Another popular misconception is that the ground under lantana is magnificent – I had the soil tested to prove that it isn’t. When we clear a piece of land of lantana, we either sow millet if it’s spring or oats if it’s autumn and we do this immediately and anybody can come back here and check the creek and it will be clear there’s no erosion or soil loss in the wet season and it also increases organic matter. It’s a temporary crop and I don’t think it will re-grow next season. We don’t irrigate (except for the Blueberries). We have 40 hectares but they measure it on the flat and as we have 90 degree slopes we have about 300 hectares. Jude Get a horse. Phil I don’t like horses because they do a lot of damage to the ground and you don’t need a donkey when you’ve got six children!!! Rainfall is 1800mm.

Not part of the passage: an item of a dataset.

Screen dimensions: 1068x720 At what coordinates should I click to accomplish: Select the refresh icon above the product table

We’re making up total exclusion netting against the fruit fly following Dr. Dick Drew recommendation (he’s an Entomologist with the DPI) We get netting which is 1.8mm x 1.8mm cut the four corners off and put another strip around it and drop it over the entire tree and it’s the only thing that works so my plan is to keep all my trees down to that size and make a few more nets each year. They cost me $25.00 each – I got the netting from Vinyl Plastics at Beenleigh. Use 50% shading. It doesn’t matter if you have a gap at the bottom as fruit fly doesn’t go underneath and birds haven’t been a problem. The other thing we do to discourage fruit fly is to use bait traps and I went through all those complicated contraptions of cutting coke bottles in half and siliconing them back together and eventually I decided that the easiest thing to do was to put a hole in the top (Phil uses a small plastic drink container that has a blue lid). My tops are all colour coded according to the bait inside, so its easy to replace them. I found Wild May very good but don’t know if you can get it anymore. I’ve tried Bovril, urine, yeast – refer to my article I wrote in your newsletter a couple of years ago. In the NASAA bulletin there is a bait that has been approved in organic agriculture. (It is called Nu-Lure and will be available through Grow Force, Primac etc in 20 litre containers in November).

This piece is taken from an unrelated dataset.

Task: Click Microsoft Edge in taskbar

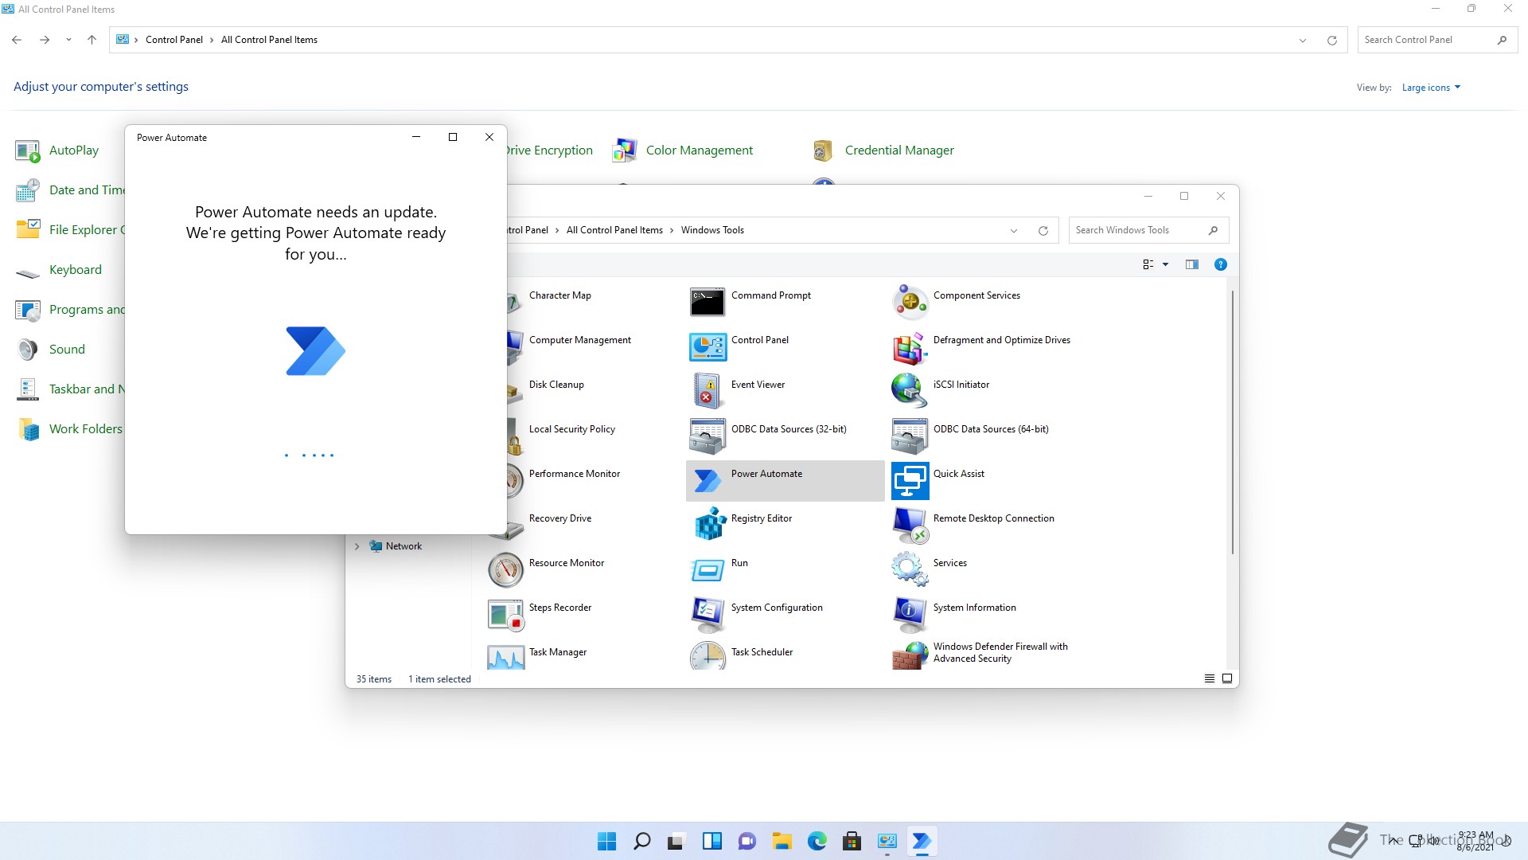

Soil pH should never be used as a guide to calcium requirements – base saturation is the appropriate guideline. Magnesium has more impact on soil pH than calcium so reducing calcium and increasing magnesium through excessive nitrogen will raise soil pH. Liming requirements based on pH levels are irrelevant in this context as calcium can still be deficient because magnesium has more impact on pH, if you reduce the calcium you can actually get a reduction in the pH if you use the wrong one.